You’ve probably heard the saying “too much of a good thing can kill you.” In many cases, too much of certain behaviors can lead to an addiction. My favorite definition of addiction is a compulsive use of a substance, or behavior, in spite of negative consequences. There are four different stages of addiction; use, misuse, abuse, and dependency.
Most people are well aware of addiction to substances, but don’t know about process addictions. Process addictions are addictions to activities or processes such as gambling, spending, and sex as opposed to drugs or alcohol. They are also known as behavioral addictions. They are defined as a compulsion to engage in behaviors despite the negative impact on one’s life.
Let’s use the example of sex. Healthy sexual expression varies widely. Addiction does not identify certain behaviors as normal and others as abnormal. But it creates a label for problematic behavior gone wild. Some clinicians disagree about whether sex addiction should be considered an addiction. They prefer to call it OCSB, Out of Control Sexual Behavior. Whatever you call it, it comes with risk.
I recently read an article entitled Your Belief in Porn Addiction Makes Things Worse by David J. Ley, PhD. This article addresses the use of porn. He refers to the work of Joshua Grubbs which demonstrates that identifying oneself as a porn addict, creates emotional distress such as depression, anxiety, anger and stress. Moral or religious prohibition against porn can create distress, regardless of the frequency or extent of its use. The author goes so far as to say that porn addiction treatment does more harm than good. He states that “people who believe themselves to be porn addicts need to understand how and why porn use is not an addiction, and how viewing themselves as a porn addict may affect their self-image and emotional health.”
I hear his point that labeling oneself as a porn addict, will likely make you feel bad about yourself. But let’s be clear. It’s not only the label, but the actions associated with porn addition that will make you feel bad about yourself. This is true whether you view porn with religious or moral prohibitions or not.

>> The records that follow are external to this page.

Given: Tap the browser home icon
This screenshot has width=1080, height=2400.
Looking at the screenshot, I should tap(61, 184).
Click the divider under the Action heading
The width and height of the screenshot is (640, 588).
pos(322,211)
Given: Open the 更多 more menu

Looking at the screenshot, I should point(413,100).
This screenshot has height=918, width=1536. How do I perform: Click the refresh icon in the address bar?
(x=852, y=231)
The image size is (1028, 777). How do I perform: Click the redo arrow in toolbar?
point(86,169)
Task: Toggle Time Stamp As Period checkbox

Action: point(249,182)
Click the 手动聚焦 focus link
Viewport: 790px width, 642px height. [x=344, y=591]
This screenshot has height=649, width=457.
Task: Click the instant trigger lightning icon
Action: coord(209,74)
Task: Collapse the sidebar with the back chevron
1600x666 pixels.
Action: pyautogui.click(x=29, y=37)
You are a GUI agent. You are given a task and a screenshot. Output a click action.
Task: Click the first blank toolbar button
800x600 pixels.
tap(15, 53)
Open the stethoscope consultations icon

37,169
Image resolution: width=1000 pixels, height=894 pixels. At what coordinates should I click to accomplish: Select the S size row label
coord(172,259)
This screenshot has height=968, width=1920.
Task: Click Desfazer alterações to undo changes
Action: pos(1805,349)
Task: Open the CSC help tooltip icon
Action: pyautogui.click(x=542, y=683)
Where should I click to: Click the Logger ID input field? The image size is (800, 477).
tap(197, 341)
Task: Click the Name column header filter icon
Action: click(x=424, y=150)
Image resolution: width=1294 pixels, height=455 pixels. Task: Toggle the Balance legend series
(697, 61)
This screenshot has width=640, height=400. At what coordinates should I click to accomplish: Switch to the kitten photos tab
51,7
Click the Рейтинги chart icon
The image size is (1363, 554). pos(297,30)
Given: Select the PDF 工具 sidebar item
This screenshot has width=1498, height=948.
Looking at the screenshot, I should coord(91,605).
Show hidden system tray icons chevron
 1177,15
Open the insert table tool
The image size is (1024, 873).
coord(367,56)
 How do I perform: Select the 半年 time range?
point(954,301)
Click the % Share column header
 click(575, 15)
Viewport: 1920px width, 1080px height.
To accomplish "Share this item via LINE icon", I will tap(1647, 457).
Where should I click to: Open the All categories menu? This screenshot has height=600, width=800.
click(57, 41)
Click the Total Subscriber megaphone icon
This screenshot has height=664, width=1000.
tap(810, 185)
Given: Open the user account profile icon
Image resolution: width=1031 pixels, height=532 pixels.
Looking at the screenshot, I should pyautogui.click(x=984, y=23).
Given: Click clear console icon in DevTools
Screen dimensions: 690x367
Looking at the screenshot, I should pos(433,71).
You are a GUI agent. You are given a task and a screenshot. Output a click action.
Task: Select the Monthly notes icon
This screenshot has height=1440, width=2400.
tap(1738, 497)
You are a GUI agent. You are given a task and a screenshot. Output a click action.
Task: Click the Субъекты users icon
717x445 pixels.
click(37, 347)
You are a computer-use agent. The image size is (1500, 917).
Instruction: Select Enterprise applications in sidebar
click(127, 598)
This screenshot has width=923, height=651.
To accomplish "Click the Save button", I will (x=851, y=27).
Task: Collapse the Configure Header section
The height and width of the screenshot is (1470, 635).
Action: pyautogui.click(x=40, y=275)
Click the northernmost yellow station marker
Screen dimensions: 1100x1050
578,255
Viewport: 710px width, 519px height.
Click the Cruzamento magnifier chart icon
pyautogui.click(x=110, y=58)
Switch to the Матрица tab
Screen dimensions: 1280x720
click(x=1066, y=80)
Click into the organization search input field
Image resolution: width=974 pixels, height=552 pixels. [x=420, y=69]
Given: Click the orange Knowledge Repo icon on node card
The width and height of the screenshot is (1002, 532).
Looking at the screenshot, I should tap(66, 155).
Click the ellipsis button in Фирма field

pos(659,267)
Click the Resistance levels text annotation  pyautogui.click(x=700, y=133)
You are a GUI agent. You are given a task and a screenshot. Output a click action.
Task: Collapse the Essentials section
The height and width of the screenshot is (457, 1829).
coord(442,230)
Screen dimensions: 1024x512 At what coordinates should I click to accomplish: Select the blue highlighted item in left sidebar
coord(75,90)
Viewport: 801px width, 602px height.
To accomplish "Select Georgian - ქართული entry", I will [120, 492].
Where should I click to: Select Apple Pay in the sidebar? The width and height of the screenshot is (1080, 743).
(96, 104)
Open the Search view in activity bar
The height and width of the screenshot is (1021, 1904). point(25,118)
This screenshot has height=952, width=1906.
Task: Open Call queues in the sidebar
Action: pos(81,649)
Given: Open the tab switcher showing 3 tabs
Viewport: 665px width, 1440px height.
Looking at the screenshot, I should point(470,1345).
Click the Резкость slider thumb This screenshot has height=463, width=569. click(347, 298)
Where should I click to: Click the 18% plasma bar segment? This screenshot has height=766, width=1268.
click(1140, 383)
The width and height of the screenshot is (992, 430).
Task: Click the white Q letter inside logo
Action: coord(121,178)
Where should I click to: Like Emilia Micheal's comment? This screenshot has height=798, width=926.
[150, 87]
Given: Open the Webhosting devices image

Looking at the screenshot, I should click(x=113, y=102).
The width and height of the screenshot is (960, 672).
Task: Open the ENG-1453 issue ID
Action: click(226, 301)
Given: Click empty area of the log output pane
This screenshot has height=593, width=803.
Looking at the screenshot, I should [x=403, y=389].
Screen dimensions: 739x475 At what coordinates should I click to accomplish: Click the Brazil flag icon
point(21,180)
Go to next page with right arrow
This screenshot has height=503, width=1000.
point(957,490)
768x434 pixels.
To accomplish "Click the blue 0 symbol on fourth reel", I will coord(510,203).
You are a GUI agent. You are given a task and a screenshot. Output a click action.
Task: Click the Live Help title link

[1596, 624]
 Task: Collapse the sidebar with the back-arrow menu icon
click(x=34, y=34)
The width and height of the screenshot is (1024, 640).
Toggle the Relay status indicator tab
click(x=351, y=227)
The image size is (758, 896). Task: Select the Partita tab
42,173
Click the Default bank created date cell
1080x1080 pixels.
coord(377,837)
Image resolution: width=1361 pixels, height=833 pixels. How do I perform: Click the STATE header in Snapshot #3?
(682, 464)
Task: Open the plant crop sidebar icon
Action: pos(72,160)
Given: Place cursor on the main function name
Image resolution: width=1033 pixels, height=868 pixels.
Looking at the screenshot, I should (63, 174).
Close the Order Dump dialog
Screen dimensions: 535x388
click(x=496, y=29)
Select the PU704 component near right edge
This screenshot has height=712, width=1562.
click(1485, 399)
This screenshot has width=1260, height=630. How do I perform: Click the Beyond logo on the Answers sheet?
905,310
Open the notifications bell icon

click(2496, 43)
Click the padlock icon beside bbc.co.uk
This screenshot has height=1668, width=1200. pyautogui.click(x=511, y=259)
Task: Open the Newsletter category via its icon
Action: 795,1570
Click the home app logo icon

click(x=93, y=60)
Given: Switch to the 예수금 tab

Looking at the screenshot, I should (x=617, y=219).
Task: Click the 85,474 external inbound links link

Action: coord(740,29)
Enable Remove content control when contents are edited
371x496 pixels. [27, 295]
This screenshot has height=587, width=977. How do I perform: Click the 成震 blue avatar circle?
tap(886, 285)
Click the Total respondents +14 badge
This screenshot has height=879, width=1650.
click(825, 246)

For example, the Society for the Advancement of Sexual Health lists potential negative outcomes. Sexual addiction and compulsive sexual thoughts and behaviors (such as porn) lead to increasingly serious consequences, both in the mind of the addict and in his or her life. Research shows that 70 to 75 percent of sexual addicts report having had suicidal thoughts related to their sexual behavior patterns. Often, sex addicts suffer from broken and distant relationships. Forty percent of sex addicts report severe marital and other relationship problems. Health consequences of sex addiction may include HIV infection, genital herpes, HPV, syphilis, gonorrhea, and other sexually transmitted diseases (STDs). Sex addicts have a highly increased risk of contracting a STD and of passing it along to unknowing spouses or loved ones. Some sex addicts go to jail, lose their jobs, get sued, or have other financial and legal consequences because of their compulsive sexual behavior. Financial difficulties from the purchase of porn, use of prostitutes, and travel for the purpose of a sexual hookup and related activities can tax the addict’s financial resources and those of his or her family, as do the expenses of legal representation in divorce cases.
Therefore, I respectfully disagree with Dr. Ley’s position that treatment for porn addiction does more harm than good. It seems to me that he confuses the use of porn, with the abuse and dependency of viewing porn. He is minimizing the potential negative consequences of Out of Control Sexual Behavior. If you wonder if your behavior (whether it is eating, spending, gambling, or some other behavior) is out of control, ask yourself if it is compulsive and if there are negative consequences. Has your use of this behavior crossed over into abuse or dependency? If so, treatment is warranted.